Solid pick for teams standardizing on skills: click-path-audit is focused, and the summary matches what you get after install.
click-path-audit is among the better-maintained entries we tried; worth keeping pinned for repeat workflows.
Solid pick for teams standardizing on skills: click-path-audit is focused, and the summary matches what you get after install.

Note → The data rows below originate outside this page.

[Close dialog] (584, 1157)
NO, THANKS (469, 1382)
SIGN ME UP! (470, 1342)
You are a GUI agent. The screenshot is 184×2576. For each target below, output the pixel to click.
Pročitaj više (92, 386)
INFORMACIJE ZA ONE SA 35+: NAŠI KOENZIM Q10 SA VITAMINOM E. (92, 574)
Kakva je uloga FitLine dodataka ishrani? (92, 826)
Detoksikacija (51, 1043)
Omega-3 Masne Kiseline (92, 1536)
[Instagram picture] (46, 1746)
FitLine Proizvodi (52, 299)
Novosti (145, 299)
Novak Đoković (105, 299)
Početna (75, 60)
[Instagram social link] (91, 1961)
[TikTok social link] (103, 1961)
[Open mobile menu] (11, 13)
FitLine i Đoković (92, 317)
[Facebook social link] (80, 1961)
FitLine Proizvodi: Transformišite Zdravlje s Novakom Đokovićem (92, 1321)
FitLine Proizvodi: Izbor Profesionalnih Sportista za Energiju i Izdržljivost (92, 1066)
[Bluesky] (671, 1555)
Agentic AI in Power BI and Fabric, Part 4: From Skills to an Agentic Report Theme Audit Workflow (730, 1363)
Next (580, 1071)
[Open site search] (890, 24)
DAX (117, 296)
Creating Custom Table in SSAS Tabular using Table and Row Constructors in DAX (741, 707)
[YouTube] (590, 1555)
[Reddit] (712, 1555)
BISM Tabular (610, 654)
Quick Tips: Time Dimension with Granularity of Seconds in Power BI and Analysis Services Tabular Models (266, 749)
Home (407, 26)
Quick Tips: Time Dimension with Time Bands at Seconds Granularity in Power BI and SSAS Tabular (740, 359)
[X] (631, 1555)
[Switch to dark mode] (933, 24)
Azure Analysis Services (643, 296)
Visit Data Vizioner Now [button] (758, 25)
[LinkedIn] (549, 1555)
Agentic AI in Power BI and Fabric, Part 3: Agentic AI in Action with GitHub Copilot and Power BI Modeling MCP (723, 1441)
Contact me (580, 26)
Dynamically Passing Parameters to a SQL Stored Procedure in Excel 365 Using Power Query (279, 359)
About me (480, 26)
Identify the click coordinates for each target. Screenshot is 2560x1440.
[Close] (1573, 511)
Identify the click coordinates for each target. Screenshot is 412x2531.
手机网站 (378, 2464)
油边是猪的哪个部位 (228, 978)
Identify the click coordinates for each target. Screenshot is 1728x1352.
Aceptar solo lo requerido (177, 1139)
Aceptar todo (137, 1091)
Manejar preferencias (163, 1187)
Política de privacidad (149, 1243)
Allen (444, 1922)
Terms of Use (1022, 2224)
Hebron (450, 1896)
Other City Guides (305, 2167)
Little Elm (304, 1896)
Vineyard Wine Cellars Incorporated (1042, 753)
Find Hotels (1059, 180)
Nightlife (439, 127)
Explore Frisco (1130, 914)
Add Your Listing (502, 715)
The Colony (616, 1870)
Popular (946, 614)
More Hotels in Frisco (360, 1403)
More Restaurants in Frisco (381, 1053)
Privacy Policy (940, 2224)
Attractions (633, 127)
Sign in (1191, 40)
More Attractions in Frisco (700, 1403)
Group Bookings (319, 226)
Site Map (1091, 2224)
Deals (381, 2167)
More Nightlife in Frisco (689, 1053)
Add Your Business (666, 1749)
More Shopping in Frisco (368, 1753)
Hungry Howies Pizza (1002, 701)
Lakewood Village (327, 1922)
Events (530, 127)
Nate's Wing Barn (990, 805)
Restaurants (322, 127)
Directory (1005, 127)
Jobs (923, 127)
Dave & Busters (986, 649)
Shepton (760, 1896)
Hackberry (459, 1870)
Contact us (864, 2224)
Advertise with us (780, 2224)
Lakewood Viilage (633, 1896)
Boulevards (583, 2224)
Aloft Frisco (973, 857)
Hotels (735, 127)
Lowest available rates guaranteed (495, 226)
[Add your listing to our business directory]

Solid pick for teams standardizing on skills: click-path-audit is focused, and the summary matches what you get after install.
click-path-audit is among the better-maintained entries we tried; worth keeping pinned for repeat workflows.
Solid pick for teams standardizing on skills: click-path-audit is focused, and the summary matches what you get after install.